Stored records
►

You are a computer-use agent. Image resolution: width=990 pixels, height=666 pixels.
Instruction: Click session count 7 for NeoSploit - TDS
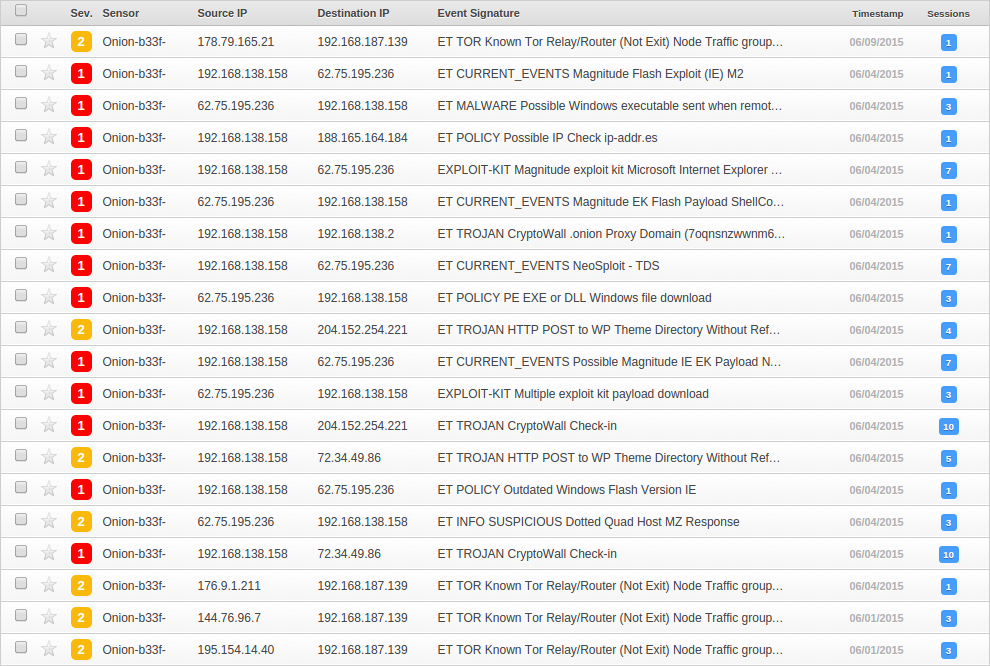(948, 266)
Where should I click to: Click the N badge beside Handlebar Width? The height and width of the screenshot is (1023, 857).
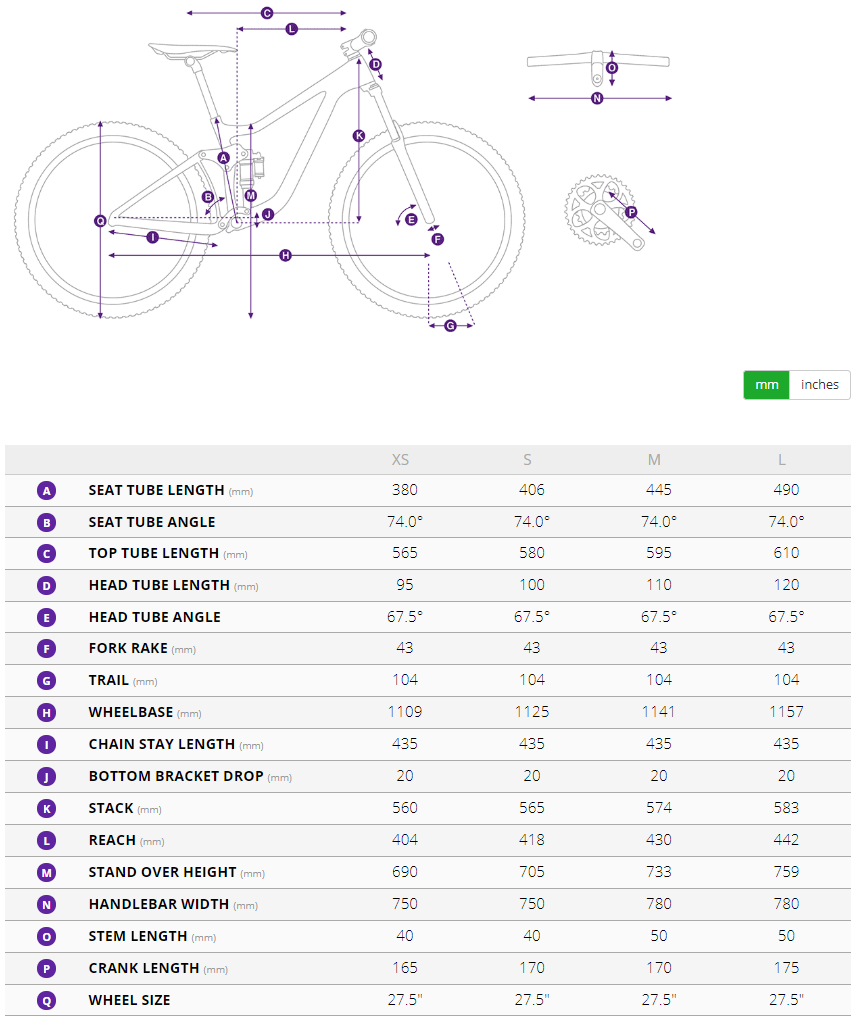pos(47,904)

◄

Problem statement
Your answer must be the lines from the one containing "Where should I" through the last line of the records, both included, written out exactly and without pictures.

Expected answer
Where should I click to: Click the N badge beside Handlebar Width? The height and width of the screenshot is (1023, 857).
pos(47,904)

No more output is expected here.